-------- THE RECORDS --------
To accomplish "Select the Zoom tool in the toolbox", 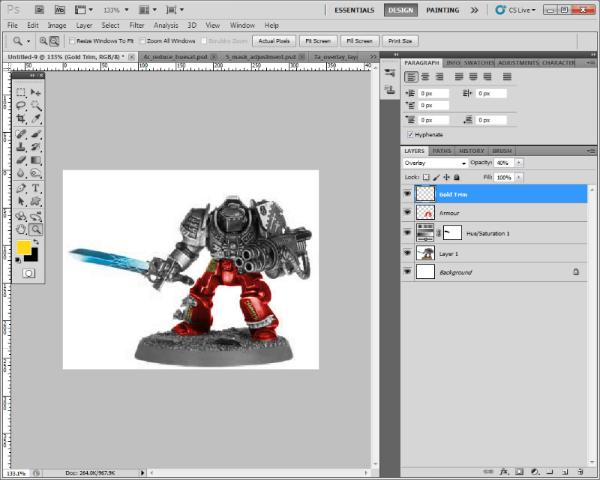I will pos(36,229).
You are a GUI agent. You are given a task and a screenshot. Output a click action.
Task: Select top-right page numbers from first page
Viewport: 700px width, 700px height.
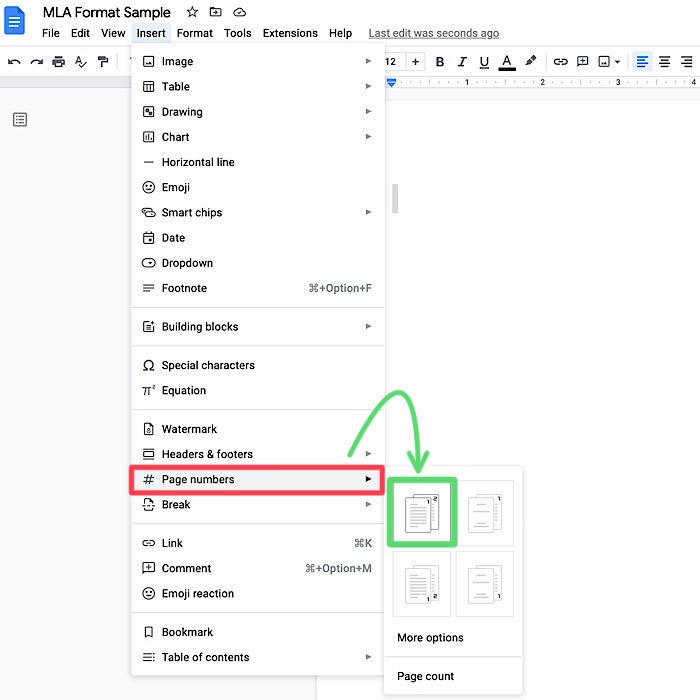[421, 513]
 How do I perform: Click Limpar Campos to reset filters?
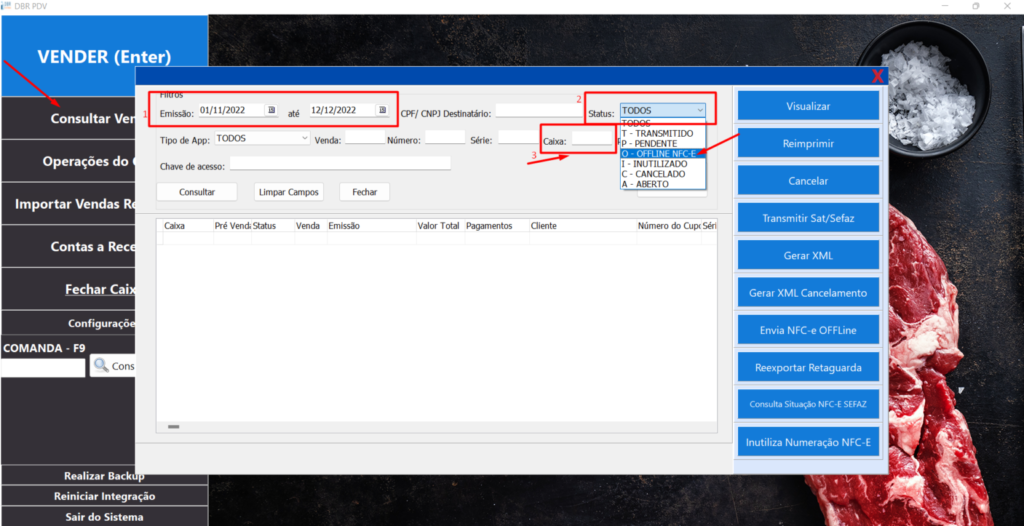(x=289, y=191)
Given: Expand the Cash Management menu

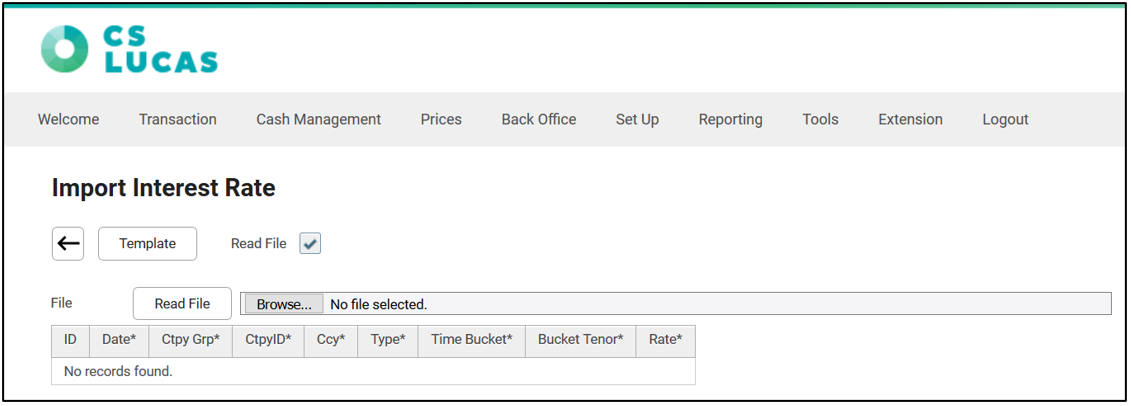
--------
PROMPT: Exact text is required for the lines from the one with "How do I perform: Click" through the last line of the entries, both included. Omit pictures.

RESULT:
 How do I perform: Click Limpar Campos to reset filters?
(x=289, y=191)
Given: Expand the Cash Management menu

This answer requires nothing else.